DIRECTIONS:
Reproduce the rows verbatim from the very first line down to the line containing "pyautogui.click(x=45, y=33)", with that line included.

++++++

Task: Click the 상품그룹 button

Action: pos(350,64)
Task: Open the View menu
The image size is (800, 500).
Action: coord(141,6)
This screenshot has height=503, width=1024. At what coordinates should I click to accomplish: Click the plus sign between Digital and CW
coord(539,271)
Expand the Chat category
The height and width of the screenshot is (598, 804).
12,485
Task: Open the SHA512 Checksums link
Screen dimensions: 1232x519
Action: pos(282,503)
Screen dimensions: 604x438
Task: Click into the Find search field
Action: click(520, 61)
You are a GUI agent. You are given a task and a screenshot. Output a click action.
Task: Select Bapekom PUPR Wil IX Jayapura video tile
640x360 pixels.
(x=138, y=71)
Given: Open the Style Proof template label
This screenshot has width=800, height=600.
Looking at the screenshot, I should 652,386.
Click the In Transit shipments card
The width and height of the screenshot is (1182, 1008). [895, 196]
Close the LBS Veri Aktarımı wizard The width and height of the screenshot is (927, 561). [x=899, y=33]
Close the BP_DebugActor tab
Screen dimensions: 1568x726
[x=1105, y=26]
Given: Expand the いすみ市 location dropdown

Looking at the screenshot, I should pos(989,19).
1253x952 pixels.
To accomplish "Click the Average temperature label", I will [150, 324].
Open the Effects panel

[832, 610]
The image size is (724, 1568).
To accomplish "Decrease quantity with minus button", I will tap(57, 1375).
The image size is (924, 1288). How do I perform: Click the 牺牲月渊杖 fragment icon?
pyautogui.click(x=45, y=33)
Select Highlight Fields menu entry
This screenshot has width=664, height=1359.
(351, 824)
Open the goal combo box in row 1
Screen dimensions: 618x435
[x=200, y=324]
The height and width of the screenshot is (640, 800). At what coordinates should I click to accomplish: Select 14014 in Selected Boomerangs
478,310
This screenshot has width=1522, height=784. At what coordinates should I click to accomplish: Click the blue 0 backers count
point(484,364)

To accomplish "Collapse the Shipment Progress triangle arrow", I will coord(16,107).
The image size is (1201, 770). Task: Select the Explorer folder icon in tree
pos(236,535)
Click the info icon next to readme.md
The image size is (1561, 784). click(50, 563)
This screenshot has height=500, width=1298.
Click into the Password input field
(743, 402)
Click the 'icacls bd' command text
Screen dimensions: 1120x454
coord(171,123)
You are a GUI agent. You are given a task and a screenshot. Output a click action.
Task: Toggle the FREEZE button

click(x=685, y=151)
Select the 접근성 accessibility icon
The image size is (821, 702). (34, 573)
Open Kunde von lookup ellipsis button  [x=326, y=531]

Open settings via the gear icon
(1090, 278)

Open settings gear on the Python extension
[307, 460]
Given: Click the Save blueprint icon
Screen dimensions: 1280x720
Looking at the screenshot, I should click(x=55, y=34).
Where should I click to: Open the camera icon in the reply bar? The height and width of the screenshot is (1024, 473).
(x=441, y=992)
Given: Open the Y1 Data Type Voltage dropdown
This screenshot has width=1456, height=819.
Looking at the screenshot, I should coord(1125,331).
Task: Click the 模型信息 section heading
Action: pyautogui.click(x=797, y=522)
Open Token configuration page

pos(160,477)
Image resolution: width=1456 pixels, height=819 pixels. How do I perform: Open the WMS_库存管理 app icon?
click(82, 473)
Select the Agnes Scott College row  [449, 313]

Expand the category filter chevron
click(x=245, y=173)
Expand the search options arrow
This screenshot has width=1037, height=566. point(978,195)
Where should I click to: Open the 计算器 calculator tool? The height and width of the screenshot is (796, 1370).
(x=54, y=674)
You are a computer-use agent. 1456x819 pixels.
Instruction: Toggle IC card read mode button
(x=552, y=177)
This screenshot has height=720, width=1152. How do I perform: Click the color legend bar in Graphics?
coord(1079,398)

++++++

SOLUTION TO THIS TASK:
Task: Click the 상품그룹 button

Action: pos(350,64)
Task: Open the View menu
The image size is (800, 500).
Action: coord(141,6)
This screenshot has height=503, width=1024. At what coordinates should I click to accomplish: Click the plus sign between Digital and CW
coord(539,271)
Expand the Chat category
The height and width of the screenshot is (598, 804).
12,485
Task: Open the SHA512 Checksums link
Screen dimensions: 1232x519
Action: pos(282,503)
Screen dimensions: 604x438
Task: Click into the Find search field
Action: click(520, 61)
You are a GUI agent. You are given a task and a screenshot. Output a click action.
Task: Select Bapekom PUPR Wil IX Jayapura video tile
640x360 pixels.
(x=138, y=71)
Given: Open the Style Proof template label
This screenshot has width=800, height=600.
Looking at the screenshot, I should 652,386.
Click the In Transit shipments card
The width and height of the screenshot is (1182, 1008). [895, 196]
Close the LBS Veri Aktarımı wizard The width and height of the screenshot is (927, 561). [x=899, y=33]
Close the BP_DebugActor tab
Screen dimensions: 1568x726
[x=1105, y=26]
Given: Expand the いすみ市 location dropdown

Looking at the screenshot, I should pos(989,19).
1253x952 pixels.
To accomplish "Click the Average temperature label", I will [150, 324].
Open the Effects panel

[832, 610]
The image size is (724, 1568).
To accomplish "Decrease quantity with minus button", I will tap(57, 1375).
The image size is (924, 1288). How do I perform: Click the 牺牲月渊杖 fragment icon?
pyautogui.click(x=45, y=33)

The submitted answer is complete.